SUPPLIED DATA:
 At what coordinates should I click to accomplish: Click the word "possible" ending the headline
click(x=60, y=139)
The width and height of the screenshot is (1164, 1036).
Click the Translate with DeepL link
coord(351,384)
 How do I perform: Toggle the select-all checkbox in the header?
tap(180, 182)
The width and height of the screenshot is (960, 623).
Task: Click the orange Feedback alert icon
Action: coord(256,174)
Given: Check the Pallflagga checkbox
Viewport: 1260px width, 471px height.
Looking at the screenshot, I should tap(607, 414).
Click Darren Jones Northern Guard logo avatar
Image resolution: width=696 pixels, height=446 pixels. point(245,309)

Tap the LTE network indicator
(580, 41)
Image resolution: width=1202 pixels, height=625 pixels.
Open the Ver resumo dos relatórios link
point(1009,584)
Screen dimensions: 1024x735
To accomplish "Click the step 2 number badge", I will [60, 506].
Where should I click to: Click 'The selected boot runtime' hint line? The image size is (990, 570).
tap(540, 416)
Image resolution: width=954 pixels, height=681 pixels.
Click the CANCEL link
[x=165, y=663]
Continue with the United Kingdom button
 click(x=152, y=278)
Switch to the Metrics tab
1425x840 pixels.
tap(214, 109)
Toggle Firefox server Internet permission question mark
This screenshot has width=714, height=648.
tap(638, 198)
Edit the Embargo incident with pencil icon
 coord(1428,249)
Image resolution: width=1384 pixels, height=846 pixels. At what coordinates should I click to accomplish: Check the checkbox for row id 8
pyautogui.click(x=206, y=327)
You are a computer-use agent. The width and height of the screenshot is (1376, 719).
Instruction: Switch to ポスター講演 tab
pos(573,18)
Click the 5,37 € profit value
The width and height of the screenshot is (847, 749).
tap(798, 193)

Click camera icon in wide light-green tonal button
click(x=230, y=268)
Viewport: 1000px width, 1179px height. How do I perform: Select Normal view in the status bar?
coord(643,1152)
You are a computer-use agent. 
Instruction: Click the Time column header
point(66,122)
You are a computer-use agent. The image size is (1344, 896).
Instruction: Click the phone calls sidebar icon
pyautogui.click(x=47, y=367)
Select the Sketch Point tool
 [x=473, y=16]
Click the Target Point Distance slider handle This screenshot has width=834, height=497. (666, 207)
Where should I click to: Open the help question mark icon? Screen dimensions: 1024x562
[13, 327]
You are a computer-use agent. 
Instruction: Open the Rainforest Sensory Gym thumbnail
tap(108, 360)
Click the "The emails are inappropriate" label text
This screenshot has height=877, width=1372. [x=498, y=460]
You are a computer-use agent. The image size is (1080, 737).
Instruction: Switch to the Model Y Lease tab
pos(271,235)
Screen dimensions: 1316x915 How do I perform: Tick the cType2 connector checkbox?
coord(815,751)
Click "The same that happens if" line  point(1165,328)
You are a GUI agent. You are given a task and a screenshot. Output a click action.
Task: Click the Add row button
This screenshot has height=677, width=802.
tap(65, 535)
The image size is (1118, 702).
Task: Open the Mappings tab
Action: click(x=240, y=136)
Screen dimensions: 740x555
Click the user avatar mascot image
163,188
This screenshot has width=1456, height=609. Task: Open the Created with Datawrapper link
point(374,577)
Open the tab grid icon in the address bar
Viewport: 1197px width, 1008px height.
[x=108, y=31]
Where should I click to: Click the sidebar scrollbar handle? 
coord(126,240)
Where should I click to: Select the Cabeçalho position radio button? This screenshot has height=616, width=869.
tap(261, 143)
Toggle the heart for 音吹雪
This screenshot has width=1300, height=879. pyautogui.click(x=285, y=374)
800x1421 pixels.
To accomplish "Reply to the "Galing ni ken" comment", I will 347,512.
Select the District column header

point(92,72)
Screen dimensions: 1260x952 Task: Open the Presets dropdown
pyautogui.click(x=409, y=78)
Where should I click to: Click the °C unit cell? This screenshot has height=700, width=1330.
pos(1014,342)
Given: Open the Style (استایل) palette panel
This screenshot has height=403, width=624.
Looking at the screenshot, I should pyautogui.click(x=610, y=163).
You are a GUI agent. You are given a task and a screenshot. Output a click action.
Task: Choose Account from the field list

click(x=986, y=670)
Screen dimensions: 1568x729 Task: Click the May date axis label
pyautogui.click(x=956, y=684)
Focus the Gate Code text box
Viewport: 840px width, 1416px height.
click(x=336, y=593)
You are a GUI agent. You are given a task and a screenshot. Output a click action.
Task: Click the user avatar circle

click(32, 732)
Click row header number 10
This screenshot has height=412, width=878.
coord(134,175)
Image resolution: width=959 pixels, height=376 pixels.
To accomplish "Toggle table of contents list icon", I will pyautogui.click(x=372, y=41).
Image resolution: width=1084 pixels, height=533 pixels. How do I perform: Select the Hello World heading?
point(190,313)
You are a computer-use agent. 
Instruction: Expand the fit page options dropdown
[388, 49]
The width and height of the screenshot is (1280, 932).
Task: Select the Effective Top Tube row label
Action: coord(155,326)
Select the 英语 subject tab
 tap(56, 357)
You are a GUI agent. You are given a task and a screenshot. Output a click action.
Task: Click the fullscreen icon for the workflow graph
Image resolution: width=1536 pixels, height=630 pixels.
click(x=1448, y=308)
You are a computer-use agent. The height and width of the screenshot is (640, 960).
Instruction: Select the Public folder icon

EXERCISE DETAILS: All of the records must be retyped exactly as they are.

SOLUTION:
 At what coordinates should I click to accomplish: Click the word "possible" ending the headline
click(x=60, y=139)
The width and height of the screenshot is (1164, 1036).
Click the Translate with DeepL link
coord(351,384)
 How do I perform: Toggle the select-all checkbox in the header?
tap(180, 182)
The width and height of the screenshot is (960, 623).
Task: Click the orange Feedback alert icon
Action: coord(256,174)
Given: Check the Pallflagga checkbox
Viewport: 1260px width, 471px height.
Looking at the screenshot, I should tap(607, 414).
Click Darren Jones Northern Guard logo avatar
Image resolution: width=696 pixels, height=446 pixels. point(245,309)

Tap the LTE network indicator
(580, 41)
Image resolution: width=1202 pixels, height=625 pixels.
Open the Ver resumo dos relatórios link
point(1009,584)
Screen dimensions: 1024x735
To accomplish "Click the step 2 number badge", I will [60, 506].
Where should I click to: Click 'The selected boot runtime' hint line? The image size is (990, 570).
tap(540, 416)
Image resolution: width=954 pixels, height=681 pixels.
Click the CANCEL link
[x=165, y=663]
Continue with the United Kingdom button
 click(x=152, y=278)
Switch to the Metrics tab
1425x840 pixels.
tap(214, 109)
Toggle Firefox server Internet permission question mark
This screenshot has width=714, height=648.
tap(638, 198)
Edit the Embargo incident with pencil icon
 coord(1428,249)
Image resolution: width=1384 pixels, height=846 pixels. At what coordinates should I click to accomplish: Check the checkbox for row id 8
pyautogui.click(x=206, y=327)
You are a computer-use agent. The width and height of the screenshot is (1376, 719).
Instruction: Switch to ポスター講演 tab
pos(573,18)
Click the 5,37 € profit value
The width and height of the screenshot is (847, 749).
tap(798, 193)

Click camera icon in wide light-green tonal button
click(x=230, y=268)
Viewport: 1000px width, 1179px height. How do I perform: Select Normal view in the status bar?
coord(643,1152)
You are a computer-use agent. 
Instruction: Click the Time column header
point(66,122)
You are a computer-use agent. The image size is (1344, 896).
Instruction: Click the phone calls sidebar icon
pyautogui.click(x=47, y=367)
Select the Sketch Point tool
 [x=473, y=16]
Click the Target Point Distance slider handle This screenshot has width=834, height=497. (666, 207)
Where should I click to: Open the help question mark icon? Screen dimensions: 1024x562
[13, 327]
You are a computer-use agent. 
Instruction: Open the Rainforest Sensory Gym thumbnail
tap(108, 360)
Click the "The emails are inappropriate" label text
This screenshot has height=877, width=1372. [x=498, y=460]
You are a computer-use agent. The image size is (1080, 737).
Instruction: Switch to the Model Y Lease tab
pos(271,235)
Screen dimensions: 1316x915 How do I perform: Tick the cType2 connector checkbox?
coord(815,751)
Click "The same that happens if" line  point(1165,328)
You are a GUI agent. You are given a task and a screenshot. Output a click action.
Task: Click the Add row button
This screenshot has height=677, width=802.
tap(65, 535)
The image size is (1118, 702).
Task: Open the Mappings tab
Action: click(x=240, y=136)
Screen dimensions: 740x555
Click the user avatar mascot image
163,188
This screenshot has width=1456, height=609. Task: Open the Created with Datawrapper link
point(374,577)
Open the tab grid icon in the address bar
Viewport: 1197px width, 1008px height.
[x=108, y=31]
Where should I click to: Click the sidebar scrollbar handle? 
coord(126,240)
Where should I click to: Select the Cabeçalho position radio button? This screenshot has height=616, width=869.
tap(261, 143)
Toggle the heart for 音吹雪
This screenshot has width=1300, height=879. pyautogui.click(x=285, y=374)
800x1421 pixels.
To accomplish "Reply to the "Galing ni ken" comment", I will 347,512.
Select the District column header

point(92,72)
Screen dimensions: 1260x952 Task: Open the Presets dropdown
pyautogui.click(x=409, y=78)
Where should I click to: Click the °C unit cell? This screenshot has height=700, width=1330.
pos(1014,342)
Given: Open the Style (استایل) palette panel
This screenshot has height=403, width=624.
Looking at the screenshot, I should pyautogui.click(x=610, y=163).
You are a GUI agent. You are given a task and a screenshot. Output a click action.
Task: Choose Account from the field list

click(x=986, y=670)
Screen dimensions: 1568x729 Task: Click the May date axis label
pyautogui.click(x=956, y=684)
Focus the Gate Code text box
Viewport: 840px width, 1416px height.
click(x=336, y=593)
You are a GUI agent. You are given a task and a screenshot. Output a click action.
Task: Click the user avatar circle

click(32, 732)
Click row header number 10
This screenshot has height=412, width=878.
coord(134,175)
Image resolution: width=959 pixels, height=376 pixels.
To accomplish "Toggle table of contents list icon", I will pyautogui.click(x=372, y=41).
Image resolution: width=1084 pixels, height=533 pixels. How do I perform: Select the Hello World heading?
point(190,313)
You are a computer-use agent. 
Instruction: Expand the fit page options dropdown
[388, 49]
The width and height of the screenshot is (1280, 932).
Task: Select the Effective Top Tube row label
Action: coord(155,326)
Select the 英语 subject tab
 tap(56, 357)
You are a GUI agent. You are given a task and a screenshot. Output a click action.
Task: Click the fullscreen icon for the workflow graph
Image resolution: width=1536 pixels, height=630 pixels.
click(x=1448, y=308)
You are a computer-use agent. The height and width of the screenshot is (640, 960).
Instruction: Select the Public folder icon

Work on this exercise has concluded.